I want represent an idea, I want represent possibilities
#5
Napisano 20 listopada 2013 - 09:55
#7
Napisano 22 listopada 2013 - 13:38
Zacznij robić ćwiczenie w drabinach. 3 drabiny po 1,2,3 i dodawaj dojedź do 4x1,2,3,4. Potem zacznij skracać przerwy aż do 30 sekund (mówię tu o 30 sekundach w wyższych szczeblach).
Ćwicz odpowiednio wolno by twój puls zawsze się uspokoił przed rozpoczęciem kolejnej serii i zachowuj idealną technikę, ćwicz powoli bez zrywów.
Możesz zastosować ćwiczenie na mięśnie antagonistyczne czyli jakieś pchane.
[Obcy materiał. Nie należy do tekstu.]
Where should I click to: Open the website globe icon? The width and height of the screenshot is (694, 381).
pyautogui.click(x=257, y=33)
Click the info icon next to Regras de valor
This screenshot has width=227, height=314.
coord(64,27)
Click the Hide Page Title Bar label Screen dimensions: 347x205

Mi takie miksy dużo dają.
Najgorszą rzeczą którą mógłbyś spotkać na drodze samodoskonalenia to uczucie spełnienia.
#8
Napisano 06 grudnia 2013 - 17:16
Faktem jest, że ostanio troche mało jem i mało odpoczywam, a treningu nie zwolniłem, przed treningiem czułem lekkie zmęczenie.
Przy pozostałych ćwiczeniach też mam mały zastój.
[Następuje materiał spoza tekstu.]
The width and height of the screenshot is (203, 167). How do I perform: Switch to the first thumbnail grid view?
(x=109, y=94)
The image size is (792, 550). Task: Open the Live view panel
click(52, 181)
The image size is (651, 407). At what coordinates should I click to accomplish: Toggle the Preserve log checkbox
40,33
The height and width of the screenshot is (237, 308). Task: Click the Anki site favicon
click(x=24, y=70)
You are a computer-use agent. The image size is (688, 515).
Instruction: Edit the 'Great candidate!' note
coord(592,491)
Jeśli chodzi o nie odkładanie siły do banku to nie jest to powodem, do każdego kolejnego kroku przystępuje dopiero wtedy gdy z łatwością mogę zrobić próg przejścia.
I want represent an idea, I want represent possibilities
#9
Napisano 10 grudnia 2013 - 22:11
Czasami mam podobnie. Wszystko zależy jak dużo zjem podczas dnia. Wiadomo zjesz dużo podczas dnia to na treningu będziesz miał więcej energii itp. I sen sen i jeszcze raz sen , musi być przynajmniej te 8h(jak dla mnie). I jedz kolego jedz. Jeśli podczas dnia zjesz za mało węgli to wtedy może być ciężej niż zjadł byś ich więcej.
#11
Napisano 11 grudnia 2013 - 20:26
Też tak miałem w podciąganiu (tylko w tym ćwiczeniu). Z masą to jedna sprawa, druga rzecz - wydaje mi się, że w tym ćwiczeniu nawet niewielka poprawa techniki (zmniejszanie zamachu, zmniejszanie tempa powtórzenia) może się przekładać na duże zwiększenie trudności ćwiczenia.
pl.pokerstrategy.com/#uGUYWV - dobre miejsce na naukę gry w pokera, z tego linka najlepsze bonusy!
#12
Napisano 11 grudnia 2013 - 21:01
Ja stosuje nachwyt i nie wiem czy dobrze układam ręke, która trzyma się drążka, trzymam ją nad głową, tak jakby na środku ciała ? Nie wiem czy jest to odpowiedni sposób.
12 grudnia
Po dzisiejszym treningu mogę stwierdzić, że przyczyna leży w diecie. Powoli wracam do sił Oby tak dalej.